Out spoke a shy little wren. “Last night I slept in a notch close over a church window, and the window was open and there was a meeting of the people there and the minister read out of the Bible these words: ‘The heavens declare the glory of God, and the firmament sheweth his handiwork.’”

She paused a moment to gather courage, and then said, “Why couldn’t the heavens teach theology?”

“Bless your heart, little wren, that is the very thing,” cried the blustering north wind. And all the flowers cried,—“The heavens shall teach theology!”

The sky bowed its assent and said, “I will do my best to perform the wonderful work entrusted to me.”

And the happy brook murmured, “Glory, glory, glory! the glory of God.”

* * * * *

“Now we will see what this bit of paper has for us,” said the wind as he picked up the paper at the foot of the elm.

“Ah! What have we here? Evolution! Just what we want: ‘evolution, the act of unfolding or unrolling.’”

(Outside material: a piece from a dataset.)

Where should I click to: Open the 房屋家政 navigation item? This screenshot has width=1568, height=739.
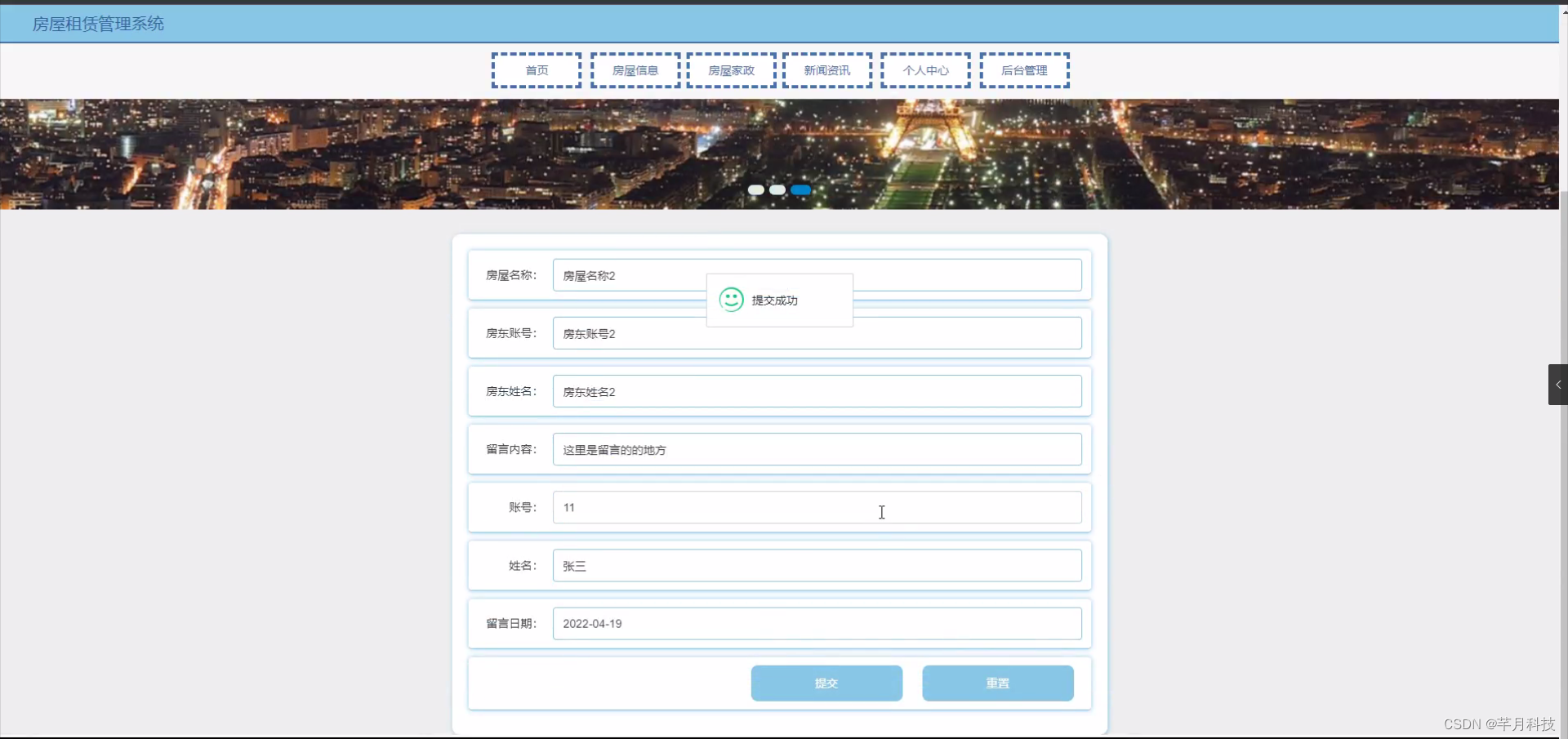pos(731,70)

He stopped with a thoughtful look.

“Yes, I see. As the young leaves and flowers unfold. The plants must take full charge of this department, I think. I remember once turning over the leaves of a fat, dark-gray book, with gilt letters on its back. It lay on a minister’s window-seat, and it looked interesting, so I read a few minutes while the minister was out and not using it, and among other things that I read was this, and it stayed with me ever since: ‘A lily grows mysteriously. Shaped into beauty by secret and invisible fingers, the flower develops, we know not how. Every day the thing is done: it is God.’ You see, my dear,” addressing himself to a pure white lily that had only that morning unfolded its delicate petals to the sun, “you see a great many don’t understand how it is done. You need to tell how God has made you able to unfold.”

“Yes, we will, we can,” they all cried.

“The flowers will speak on Evolution,” wrote down Woodpecker.

“There are three more words spoken by our friend Fish, still unexplained,—literature,—”

“I know what literature means, Mr. Wind, it is books,” announced a bright butterfly who had just arrived on the scene.

“Are you sure?” questioned the fish doubtfully.